The lines to copy are those with "badge" in them. Pull each one from the entries below.

[Extracted data entries]
--- START ---
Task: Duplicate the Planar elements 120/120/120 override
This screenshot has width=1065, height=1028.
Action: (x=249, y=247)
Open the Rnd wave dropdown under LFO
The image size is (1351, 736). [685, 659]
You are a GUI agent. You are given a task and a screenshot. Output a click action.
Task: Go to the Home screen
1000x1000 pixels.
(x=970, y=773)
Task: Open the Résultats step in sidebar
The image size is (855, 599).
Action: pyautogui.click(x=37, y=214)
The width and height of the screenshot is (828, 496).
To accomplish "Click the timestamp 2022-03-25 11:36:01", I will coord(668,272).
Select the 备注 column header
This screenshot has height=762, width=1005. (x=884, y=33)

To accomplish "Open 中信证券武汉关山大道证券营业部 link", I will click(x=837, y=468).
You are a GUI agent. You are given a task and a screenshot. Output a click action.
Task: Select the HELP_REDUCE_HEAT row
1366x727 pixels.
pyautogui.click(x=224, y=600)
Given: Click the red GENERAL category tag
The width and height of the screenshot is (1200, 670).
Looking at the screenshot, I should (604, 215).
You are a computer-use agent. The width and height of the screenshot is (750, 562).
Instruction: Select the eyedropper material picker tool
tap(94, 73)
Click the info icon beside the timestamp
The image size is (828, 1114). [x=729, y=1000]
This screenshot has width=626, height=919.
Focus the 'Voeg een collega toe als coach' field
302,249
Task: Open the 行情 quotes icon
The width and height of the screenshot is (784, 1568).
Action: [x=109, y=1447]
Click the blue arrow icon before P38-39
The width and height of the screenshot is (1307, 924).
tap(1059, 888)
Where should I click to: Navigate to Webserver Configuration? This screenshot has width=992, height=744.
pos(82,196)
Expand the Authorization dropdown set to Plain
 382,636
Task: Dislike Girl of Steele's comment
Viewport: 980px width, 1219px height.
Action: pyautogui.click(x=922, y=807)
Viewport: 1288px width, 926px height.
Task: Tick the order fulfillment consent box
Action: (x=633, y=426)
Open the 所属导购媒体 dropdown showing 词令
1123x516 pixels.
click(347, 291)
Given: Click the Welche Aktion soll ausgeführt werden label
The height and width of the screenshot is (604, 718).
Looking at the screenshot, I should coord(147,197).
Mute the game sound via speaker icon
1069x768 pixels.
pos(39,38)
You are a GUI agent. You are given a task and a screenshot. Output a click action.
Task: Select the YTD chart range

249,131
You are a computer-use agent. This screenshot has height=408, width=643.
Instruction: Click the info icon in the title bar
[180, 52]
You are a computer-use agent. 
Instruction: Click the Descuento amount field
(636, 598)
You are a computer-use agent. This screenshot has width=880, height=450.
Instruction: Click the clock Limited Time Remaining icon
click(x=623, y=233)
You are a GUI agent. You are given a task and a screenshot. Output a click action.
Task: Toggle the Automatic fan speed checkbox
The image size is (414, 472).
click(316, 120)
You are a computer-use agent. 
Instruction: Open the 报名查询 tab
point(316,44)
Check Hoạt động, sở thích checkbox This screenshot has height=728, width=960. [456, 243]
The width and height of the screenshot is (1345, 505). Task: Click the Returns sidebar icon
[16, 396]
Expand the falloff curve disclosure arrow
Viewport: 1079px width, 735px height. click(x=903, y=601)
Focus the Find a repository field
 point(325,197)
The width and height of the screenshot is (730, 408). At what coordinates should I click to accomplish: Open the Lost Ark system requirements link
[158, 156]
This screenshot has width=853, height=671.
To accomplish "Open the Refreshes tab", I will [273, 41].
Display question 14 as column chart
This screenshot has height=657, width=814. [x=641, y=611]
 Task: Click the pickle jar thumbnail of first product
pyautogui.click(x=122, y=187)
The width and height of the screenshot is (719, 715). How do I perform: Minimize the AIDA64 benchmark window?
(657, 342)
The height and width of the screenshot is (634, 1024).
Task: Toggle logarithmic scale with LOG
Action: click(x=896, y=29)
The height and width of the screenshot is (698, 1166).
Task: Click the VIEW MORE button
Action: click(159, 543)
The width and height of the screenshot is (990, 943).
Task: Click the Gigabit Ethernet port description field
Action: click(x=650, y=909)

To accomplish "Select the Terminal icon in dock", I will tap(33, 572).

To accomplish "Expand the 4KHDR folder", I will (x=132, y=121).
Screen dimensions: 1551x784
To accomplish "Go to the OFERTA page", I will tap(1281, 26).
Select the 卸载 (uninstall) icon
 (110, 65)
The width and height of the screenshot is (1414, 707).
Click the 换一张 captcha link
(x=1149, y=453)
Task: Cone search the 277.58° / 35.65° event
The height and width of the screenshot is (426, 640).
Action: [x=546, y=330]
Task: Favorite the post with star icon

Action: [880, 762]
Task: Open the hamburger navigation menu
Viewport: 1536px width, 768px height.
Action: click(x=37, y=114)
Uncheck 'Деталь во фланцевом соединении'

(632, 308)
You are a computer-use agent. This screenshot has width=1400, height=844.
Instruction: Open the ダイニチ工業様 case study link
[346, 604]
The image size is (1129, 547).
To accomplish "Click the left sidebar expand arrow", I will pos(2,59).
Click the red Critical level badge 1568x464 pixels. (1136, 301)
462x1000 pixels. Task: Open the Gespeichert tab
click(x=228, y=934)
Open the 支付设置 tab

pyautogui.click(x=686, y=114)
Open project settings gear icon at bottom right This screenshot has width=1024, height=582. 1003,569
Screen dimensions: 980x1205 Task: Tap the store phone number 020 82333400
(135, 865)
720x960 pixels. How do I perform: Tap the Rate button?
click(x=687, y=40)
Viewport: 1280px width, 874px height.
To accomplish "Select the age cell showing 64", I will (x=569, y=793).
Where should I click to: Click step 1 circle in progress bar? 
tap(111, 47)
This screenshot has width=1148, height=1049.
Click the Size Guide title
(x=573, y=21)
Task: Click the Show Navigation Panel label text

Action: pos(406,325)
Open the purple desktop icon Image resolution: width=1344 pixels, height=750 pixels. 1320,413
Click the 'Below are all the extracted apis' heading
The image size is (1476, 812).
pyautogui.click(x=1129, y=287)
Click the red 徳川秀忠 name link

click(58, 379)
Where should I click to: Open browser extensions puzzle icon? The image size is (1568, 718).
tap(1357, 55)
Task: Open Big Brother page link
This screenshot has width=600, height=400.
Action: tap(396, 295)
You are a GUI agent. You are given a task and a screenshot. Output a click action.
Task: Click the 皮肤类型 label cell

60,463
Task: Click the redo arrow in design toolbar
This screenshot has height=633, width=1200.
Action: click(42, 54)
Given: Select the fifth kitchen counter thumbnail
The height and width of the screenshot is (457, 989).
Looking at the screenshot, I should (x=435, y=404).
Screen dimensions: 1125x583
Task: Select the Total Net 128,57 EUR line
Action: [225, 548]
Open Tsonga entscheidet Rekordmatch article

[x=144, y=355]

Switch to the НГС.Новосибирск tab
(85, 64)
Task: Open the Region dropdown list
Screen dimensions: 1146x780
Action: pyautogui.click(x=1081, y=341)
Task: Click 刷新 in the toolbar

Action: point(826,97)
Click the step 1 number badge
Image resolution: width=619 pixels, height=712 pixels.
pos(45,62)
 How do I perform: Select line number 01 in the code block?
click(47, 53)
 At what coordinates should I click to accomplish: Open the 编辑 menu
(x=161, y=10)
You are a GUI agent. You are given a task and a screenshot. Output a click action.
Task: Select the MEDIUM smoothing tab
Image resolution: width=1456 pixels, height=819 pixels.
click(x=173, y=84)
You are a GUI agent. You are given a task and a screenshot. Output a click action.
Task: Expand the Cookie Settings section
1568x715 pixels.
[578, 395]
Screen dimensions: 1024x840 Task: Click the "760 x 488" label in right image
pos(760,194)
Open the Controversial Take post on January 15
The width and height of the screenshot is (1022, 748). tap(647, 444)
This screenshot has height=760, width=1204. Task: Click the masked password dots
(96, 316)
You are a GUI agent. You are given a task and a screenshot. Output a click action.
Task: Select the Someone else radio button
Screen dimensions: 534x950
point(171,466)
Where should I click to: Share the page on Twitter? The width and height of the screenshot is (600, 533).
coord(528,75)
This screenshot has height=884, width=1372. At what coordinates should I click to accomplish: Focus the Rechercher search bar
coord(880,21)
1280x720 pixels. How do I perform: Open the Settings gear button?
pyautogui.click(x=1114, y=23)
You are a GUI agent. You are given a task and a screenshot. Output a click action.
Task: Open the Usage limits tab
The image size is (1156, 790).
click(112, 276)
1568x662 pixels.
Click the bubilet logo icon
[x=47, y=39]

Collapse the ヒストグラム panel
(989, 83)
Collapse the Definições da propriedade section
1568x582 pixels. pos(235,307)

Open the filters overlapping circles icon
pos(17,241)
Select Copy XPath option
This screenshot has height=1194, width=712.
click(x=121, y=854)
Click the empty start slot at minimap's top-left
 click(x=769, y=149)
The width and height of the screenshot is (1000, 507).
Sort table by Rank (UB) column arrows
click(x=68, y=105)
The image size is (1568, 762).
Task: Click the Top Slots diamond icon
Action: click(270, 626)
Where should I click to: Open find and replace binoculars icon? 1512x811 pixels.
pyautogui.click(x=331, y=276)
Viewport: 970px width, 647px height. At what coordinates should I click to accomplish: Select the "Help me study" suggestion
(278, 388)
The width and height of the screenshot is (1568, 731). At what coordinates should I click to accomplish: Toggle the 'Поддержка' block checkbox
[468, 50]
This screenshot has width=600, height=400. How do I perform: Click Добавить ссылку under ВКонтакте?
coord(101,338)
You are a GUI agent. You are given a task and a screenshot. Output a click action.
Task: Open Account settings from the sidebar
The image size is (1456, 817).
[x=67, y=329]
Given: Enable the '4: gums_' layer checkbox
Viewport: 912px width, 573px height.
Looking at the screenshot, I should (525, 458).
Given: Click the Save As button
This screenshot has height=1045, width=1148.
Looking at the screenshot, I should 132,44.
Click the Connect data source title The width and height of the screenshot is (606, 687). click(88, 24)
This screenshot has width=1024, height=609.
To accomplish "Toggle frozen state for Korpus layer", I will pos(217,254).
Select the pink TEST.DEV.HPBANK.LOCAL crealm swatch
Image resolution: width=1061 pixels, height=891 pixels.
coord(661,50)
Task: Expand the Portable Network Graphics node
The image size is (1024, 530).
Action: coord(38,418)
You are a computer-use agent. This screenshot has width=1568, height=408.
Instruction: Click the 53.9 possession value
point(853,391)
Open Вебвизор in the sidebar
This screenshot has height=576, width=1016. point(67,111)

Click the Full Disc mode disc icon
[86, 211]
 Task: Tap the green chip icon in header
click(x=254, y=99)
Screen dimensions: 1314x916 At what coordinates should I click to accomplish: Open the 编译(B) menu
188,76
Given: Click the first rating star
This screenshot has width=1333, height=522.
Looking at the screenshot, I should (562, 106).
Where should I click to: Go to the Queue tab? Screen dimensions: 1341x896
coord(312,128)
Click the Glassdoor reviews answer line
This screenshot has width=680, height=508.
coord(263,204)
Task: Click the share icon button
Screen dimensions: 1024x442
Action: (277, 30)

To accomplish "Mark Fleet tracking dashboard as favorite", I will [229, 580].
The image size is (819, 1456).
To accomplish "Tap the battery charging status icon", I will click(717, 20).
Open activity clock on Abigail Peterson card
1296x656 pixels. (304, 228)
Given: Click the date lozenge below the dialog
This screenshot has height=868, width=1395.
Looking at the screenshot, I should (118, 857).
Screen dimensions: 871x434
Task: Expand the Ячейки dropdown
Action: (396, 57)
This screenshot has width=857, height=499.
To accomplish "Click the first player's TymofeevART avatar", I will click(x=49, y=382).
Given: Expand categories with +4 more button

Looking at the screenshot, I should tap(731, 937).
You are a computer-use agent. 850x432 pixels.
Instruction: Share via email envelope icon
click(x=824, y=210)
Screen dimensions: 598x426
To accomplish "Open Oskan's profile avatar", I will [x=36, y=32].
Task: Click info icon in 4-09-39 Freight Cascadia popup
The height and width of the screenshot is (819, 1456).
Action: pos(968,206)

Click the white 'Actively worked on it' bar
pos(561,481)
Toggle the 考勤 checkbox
--- END ---
Task solution:
Click the red Critical level badge 1568x464 pixels. (1136, 301)
Click the step 1 number badge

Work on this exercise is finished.